En quelques jours, la ville française de Marseille est devenue un « tombeau » pour des Algériens et notamment ceux issus de la région de Khenchela. Au moins 8 émigrés, issus de cette région de l’est du pays ont été tués ces dernières semaines dans des opérations de règlement de compte entre bandes rivales qui se disputent des marchés de différents trafics de stupéfiants dans la cité phocéenne.

Certaines de ces morts sont tellement violentes que cela donne du grain à moudre aux enquêteurs français. C’est le cas d’une des jeunes, tué la semaine dernière. Il était aspergé d’essence puis brûlé, selon les médias locaux. Début janvier, un autre Algérien, issu de Khenchela, a été tué à coup de kalachnikov en pleine rue.

Les mobiles de ces crimes ne sont pas tous connus, il semblerait que le fait que ces victimes soient toutes issues de la même région s’explique par le fait que certains des réseaux qui passent à l’acte de crime sont, eux aussi, issus de la région de Khenchela.

En effet, l’un des gangs  les plus puissants de Marseille tire ses origines de la région de… Khenchela en Algérie. Il s’agit du clan des Tir. L’histoire des Tir est  un formidable roman marseillais dont les chapitres mêlent intégration réussie et dérive délinquante, destins tranquilles et trépas violents, ombre et lumière.

Il s’agit d’une saga familiale qui plonge ses racines dans les âpres montagnes des Aurès, dans l’est de l’Algérie. Son héros s’appelle Mahboubi – “bien aimé”, en arabe. Né en 1915 à Bouderhem, près de la ville de Khenchela, il est le fils d’un notable local, le “cadi”, à la fois juge de paix et notaire. Sur ces terres fières et rudes, on voue un culte passionné à la vaillante Kahina, reine berbère qui a bataillé contre les envahisseurs arabes au VIIe siècle. Mais l’Histoire ne nourrit pas son homme. Cadet d’une fratrie de 11 enfants, Mahboubi Tir est successivement serveur, garde forestier et contremaître avant de se résoudre, comme beaucoup de Chaouis, à franchir la Méditerranée en quête de travail.

A la fin des années 1950, Mahboubi et sa troisième épouse, Fatima, s’installent au coeur du bidonville de Saint-Barthélemy, à Marseille. Dans leur sillage arrivent les frères, les cousins et leur ribambelle de rejetons.

Petit à petit, la famille Tir va donner naissance à l’un des gangs mafieux les plus influents de Marseille. Un clan qui va se faire un nom en sang dés le début des années 2000 dans les quartiers nord de Marseille. Tout commence lorsque Saïd Tir prend les rênes d’un clan mafieux qui va le hisser au firmament. Il va développer un vaste réseau de trafic de cannabis et de cocaïne entre l’Algérie, le Maroc, l’Espagne et la France. Saïd ne sera jamais jugé: il est assassiné un mois avant l’ouverture du procès en 2008.
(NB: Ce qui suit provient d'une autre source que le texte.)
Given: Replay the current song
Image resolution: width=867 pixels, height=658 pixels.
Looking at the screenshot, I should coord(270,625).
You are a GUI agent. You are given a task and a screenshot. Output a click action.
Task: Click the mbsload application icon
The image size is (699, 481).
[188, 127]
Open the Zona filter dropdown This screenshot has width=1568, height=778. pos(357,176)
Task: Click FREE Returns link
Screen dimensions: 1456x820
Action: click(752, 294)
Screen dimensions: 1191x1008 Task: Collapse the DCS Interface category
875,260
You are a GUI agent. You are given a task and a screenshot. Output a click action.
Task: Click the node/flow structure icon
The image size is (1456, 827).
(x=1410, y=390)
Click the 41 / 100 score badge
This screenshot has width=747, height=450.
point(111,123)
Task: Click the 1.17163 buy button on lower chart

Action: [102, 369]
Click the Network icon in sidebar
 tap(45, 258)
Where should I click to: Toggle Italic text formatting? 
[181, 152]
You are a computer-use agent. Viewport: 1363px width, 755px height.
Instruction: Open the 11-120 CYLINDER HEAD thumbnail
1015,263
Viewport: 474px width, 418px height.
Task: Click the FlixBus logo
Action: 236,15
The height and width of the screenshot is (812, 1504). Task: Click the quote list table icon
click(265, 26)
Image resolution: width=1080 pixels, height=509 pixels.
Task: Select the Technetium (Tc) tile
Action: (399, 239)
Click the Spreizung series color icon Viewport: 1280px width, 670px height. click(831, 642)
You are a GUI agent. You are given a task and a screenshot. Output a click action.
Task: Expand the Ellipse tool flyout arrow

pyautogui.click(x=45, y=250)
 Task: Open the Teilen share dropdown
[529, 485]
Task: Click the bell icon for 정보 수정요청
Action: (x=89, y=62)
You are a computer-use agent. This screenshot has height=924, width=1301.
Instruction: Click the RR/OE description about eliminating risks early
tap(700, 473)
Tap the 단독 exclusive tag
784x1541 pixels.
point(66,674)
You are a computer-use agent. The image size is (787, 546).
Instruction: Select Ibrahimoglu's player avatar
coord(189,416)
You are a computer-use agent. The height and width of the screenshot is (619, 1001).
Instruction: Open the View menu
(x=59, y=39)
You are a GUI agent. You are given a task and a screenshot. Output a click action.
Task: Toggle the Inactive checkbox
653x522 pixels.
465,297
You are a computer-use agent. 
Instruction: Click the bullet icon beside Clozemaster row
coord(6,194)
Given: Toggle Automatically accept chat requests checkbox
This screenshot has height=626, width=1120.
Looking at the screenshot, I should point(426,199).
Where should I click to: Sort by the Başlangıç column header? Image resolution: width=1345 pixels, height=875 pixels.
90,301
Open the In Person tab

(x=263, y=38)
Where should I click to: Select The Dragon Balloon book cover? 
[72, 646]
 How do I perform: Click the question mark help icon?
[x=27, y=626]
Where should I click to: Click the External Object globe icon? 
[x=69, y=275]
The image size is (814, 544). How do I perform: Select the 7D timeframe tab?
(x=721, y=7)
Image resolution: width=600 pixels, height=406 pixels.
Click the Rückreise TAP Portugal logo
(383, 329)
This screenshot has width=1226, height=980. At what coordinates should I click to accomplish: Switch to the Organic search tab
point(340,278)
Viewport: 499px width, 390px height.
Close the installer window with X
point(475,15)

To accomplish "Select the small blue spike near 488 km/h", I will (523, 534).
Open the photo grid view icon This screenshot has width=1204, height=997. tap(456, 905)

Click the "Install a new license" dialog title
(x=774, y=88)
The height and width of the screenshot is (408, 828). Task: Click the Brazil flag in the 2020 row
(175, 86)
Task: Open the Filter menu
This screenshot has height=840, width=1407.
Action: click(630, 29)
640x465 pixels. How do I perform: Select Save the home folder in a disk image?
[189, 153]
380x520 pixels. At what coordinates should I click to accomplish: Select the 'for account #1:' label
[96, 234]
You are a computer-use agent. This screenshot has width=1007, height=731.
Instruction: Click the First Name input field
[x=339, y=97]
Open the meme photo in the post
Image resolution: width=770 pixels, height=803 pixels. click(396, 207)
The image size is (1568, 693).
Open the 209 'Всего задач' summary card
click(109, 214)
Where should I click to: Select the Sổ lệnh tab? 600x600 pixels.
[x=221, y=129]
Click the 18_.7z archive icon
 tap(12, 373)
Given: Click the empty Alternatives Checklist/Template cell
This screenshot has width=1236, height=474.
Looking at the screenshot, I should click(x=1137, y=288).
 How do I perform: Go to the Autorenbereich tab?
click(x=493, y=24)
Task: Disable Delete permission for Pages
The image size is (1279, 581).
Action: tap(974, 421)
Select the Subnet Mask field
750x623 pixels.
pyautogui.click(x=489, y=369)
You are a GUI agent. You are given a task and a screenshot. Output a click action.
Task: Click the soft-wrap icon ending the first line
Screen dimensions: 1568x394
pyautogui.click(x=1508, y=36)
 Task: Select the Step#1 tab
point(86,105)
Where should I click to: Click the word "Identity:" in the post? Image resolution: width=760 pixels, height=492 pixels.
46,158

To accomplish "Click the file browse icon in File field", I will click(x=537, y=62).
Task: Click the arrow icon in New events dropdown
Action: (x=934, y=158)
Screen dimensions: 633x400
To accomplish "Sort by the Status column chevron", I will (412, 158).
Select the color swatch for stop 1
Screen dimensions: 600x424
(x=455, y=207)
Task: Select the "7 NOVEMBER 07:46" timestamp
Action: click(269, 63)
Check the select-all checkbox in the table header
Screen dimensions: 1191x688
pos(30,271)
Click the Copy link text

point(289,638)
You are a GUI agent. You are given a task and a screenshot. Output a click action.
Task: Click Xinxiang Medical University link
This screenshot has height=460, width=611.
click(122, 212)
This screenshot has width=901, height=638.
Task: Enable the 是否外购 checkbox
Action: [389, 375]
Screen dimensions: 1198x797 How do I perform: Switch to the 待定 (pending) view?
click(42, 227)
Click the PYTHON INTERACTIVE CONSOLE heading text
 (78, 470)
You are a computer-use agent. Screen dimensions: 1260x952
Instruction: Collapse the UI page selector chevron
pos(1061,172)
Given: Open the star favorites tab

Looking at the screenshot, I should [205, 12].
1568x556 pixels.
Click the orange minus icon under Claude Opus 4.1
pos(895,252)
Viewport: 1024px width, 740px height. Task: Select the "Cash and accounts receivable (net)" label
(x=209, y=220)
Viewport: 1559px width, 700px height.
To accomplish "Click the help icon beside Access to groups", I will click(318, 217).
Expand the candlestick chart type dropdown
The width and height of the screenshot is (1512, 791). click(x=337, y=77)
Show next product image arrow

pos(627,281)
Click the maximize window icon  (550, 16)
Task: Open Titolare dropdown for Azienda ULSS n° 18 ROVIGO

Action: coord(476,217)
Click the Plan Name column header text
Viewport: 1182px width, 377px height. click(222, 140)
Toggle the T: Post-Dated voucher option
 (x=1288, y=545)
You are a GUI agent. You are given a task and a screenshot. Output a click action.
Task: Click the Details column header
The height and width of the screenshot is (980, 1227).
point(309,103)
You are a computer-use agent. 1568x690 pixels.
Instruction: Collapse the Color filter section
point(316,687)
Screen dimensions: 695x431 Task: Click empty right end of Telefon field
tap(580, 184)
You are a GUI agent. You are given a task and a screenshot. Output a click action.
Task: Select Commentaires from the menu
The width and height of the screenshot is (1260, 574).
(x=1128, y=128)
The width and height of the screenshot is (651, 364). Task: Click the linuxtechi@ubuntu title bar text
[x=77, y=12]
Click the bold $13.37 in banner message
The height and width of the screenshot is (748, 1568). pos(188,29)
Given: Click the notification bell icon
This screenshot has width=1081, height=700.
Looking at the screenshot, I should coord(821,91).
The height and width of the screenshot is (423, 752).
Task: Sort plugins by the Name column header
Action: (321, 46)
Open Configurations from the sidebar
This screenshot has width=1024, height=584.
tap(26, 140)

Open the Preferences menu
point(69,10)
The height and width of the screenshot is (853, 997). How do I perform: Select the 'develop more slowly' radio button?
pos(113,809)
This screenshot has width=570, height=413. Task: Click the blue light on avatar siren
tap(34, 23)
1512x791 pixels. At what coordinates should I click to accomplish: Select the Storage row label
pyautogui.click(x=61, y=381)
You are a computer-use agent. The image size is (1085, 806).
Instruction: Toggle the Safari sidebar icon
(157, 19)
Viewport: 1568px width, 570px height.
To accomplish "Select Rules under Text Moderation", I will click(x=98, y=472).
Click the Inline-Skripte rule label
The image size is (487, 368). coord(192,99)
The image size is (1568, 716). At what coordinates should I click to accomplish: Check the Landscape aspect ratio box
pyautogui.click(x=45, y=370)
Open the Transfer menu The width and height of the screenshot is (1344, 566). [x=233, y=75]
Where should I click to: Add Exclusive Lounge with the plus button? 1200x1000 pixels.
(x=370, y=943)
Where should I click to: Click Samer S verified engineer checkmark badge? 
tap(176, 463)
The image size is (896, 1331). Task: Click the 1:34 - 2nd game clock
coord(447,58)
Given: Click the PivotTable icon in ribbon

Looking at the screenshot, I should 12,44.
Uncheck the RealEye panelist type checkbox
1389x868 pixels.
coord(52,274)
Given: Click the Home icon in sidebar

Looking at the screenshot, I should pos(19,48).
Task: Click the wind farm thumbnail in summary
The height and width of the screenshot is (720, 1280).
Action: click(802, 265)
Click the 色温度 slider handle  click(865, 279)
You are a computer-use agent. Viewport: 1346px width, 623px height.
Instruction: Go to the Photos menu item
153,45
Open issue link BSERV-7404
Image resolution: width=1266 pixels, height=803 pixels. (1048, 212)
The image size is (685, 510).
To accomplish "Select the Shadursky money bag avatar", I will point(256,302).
Deux de ses petits-fils, Farid (qui porte le même prénom que son oncle tué en 2012) et son frère Eddy, vont reprendre le flambeau du crime. A 25 ans, Eddy, alias Barabas, 25 ans, compte déjà 32 condamnations au compteur !  Aujourd’hui, l’immense majorité des quelque 300 membres du vaste clan Tir est, en effet, totalement inconnue des services de la police française.

Certains Tir sont bien intégrés et travaillent dans des secteurs légaux en faisant des métiers honorables à Marseille. Mais d’autres continuent d’alimenter les rangs du gang qui sème la terreur dans les quartiers nord de Marseille. Et ces crimes atroces témoignent que ces Algériens originaires de Khenchela se livrent une vendetta sans merci avec les autres clans rivaux à Marseille. Entre 2010 et 2016, cette guerre  aurait déjà provoqué 22 règlements de comptes, a révélé le patron de la police judiciaire de Marseille.